すぐにスマホが震え、トンちゃんから返信があった。
「わー、知らなかった。きついな」

「トンちゃんは健康診断行ってる?ちゃんと行かないとだねえ」
と、わたしもすぐに返信した。

トンちゃんは会社員じゃないし、きっと行ってないんだろうなー。わたしも数年行ってないし、ちゃんと健康診断に行く約束でもしよう。そんなやりとりを予想していたのに、すこしだけ時間をおいて届いたLINEは、想定した線からはるかに遠いものだった。

「サクちゃん、こんな話が出たので、言っておくね。ビックリせんでね」

「実は俺、末期ガンで闘病中なんだよ」
「もう手術はできないから、化学療法で、完治は難しいから余命を伸ばすって感じです」

ご丁寧に診断書と点滴の写真も添付されていた。

頭が受け入れを拒否したのか、瞬時にフリーズして動きと呼吸が止まった。
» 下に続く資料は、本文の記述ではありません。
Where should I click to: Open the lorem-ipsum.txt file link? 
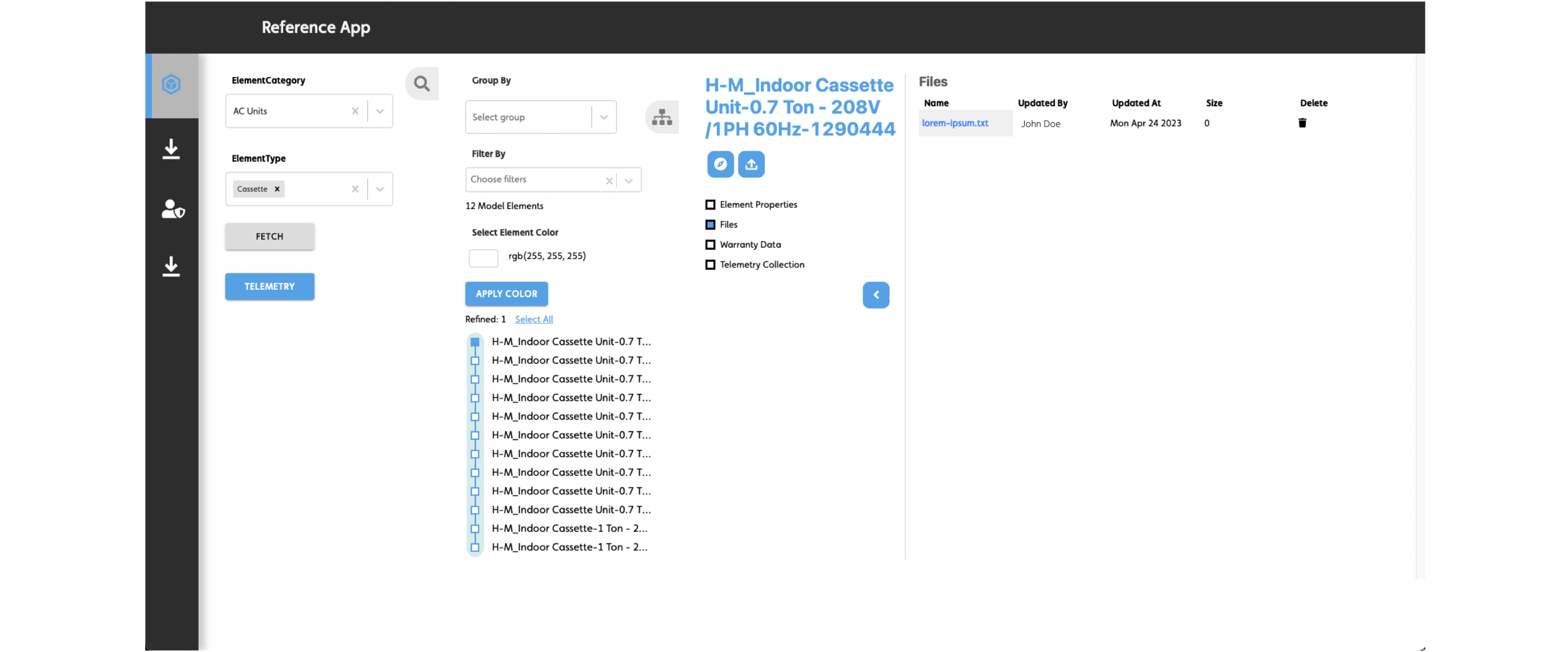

脳が機械のごとく情報処理するのを眺めるように、バカみたいに放心しながら待ったが、心も言葉も機能しなかった。ぼんやりして何も言えず、手だけが熱くポケットの中でやっつけるようにスマホを握りしめていた。チョコレートならドロドロに溶けている。

***

トンちゃんはものすごく頑固だ。いつも自分の考えをつよく持っていて、他人に惑わされることがない。そして同時に、他人にとてもやさしかった。

クリスティアーノ・ロナウドに影響されて毎日腹筋を3000回やると言い出したら本当にやるし(ただし数年後にC・ロナウドがそれはただの噂でそんなにやってないと訂正していた)、あの店のメロンパンは絶対に世界一おいしいと言い張ってムキになっては、早朝に買いに行って「ほら食べてみて」と持ってきた。さつま白波(芋焼酎)を何よりも愛していて、野球観戦に行くときは水筒に入れて持っていき「どこでも飲めて、よかろう」と自慢しながらニコニコしてくいくい飲んでいた。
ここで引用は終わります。